English hydrogeologist

William Whitaker (4 May 1836 in London – 15 January 1925 in Croydon) was a British geologist.

==Early life==
He was educated at St Albans School and University College, London, where he attained a degree in chemistry in 1855.

==Career==
He became a geologist, specializing initially in water surveying and mapping. His thorough research, wide knowledge, and his numerous publications, especially his book "The Geology of London and of Part of the Thames Valley" (1889) has led some to call him “the father of English hydrogeology”. He retired in 1896 but continued to work as a water engineer.

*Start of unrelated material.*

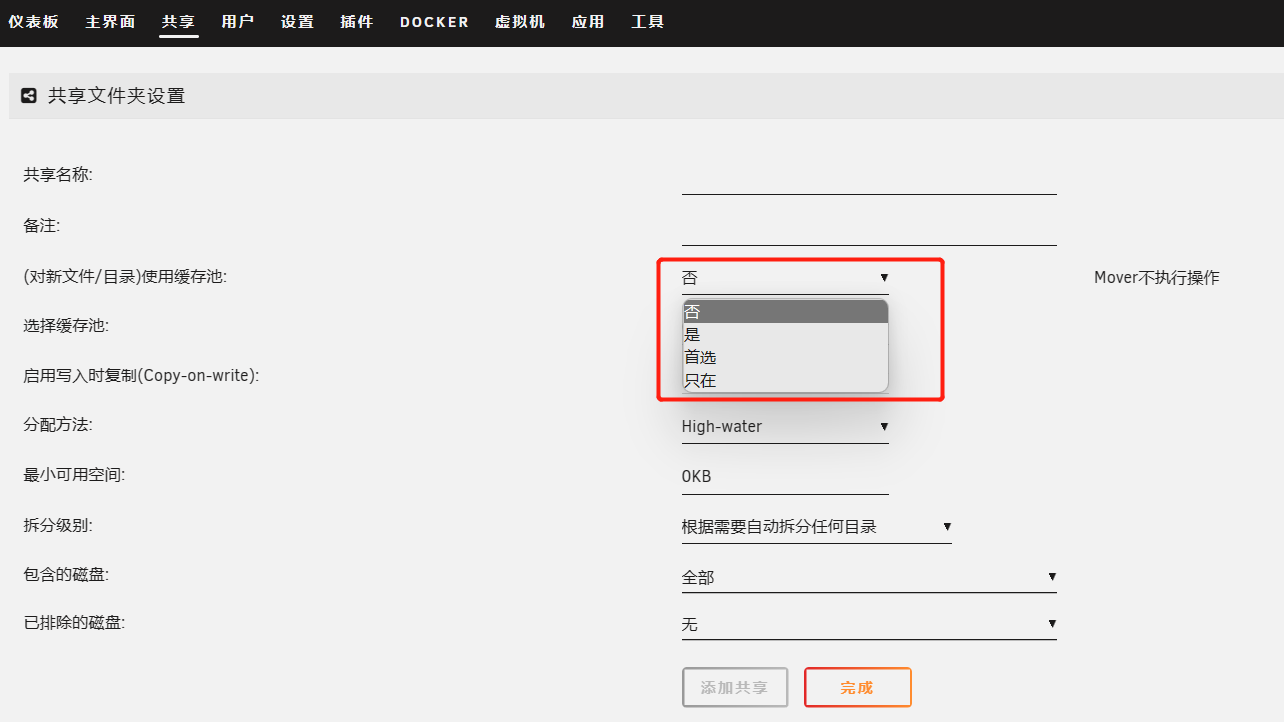Expand the 包含的磁盘 dropdown showing 全部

... The long lines of escarpment which stretch across several parts of England were formerly considered to be undoubtedly ancient coast-lines; but now we know that they stand up above the general surface merely from resisting air, rain and frost better than the adjoining formations. It has rarely been the good fortune of a geologist to bring conviction to the minds of his fellow-workers on a disputed point by a single memoir; but Mr. Whitaker, of the Geological Survey of England, was so fortunate when, in 1867, he published his paper "On sub-aerial Denudation, and on Cliffs and Escarpments of the Chalk." ....

==Honours==
He was elected fellow of the Geological Society in 1859, and FRS in 1883. He was president of numerous societies, including both the Geologists’ Association and the Geological Society, and was a recipient of the latter’s Murchison Medal in 1886 and Wollaston Medal in 1923. He died in Croydon, Surrey.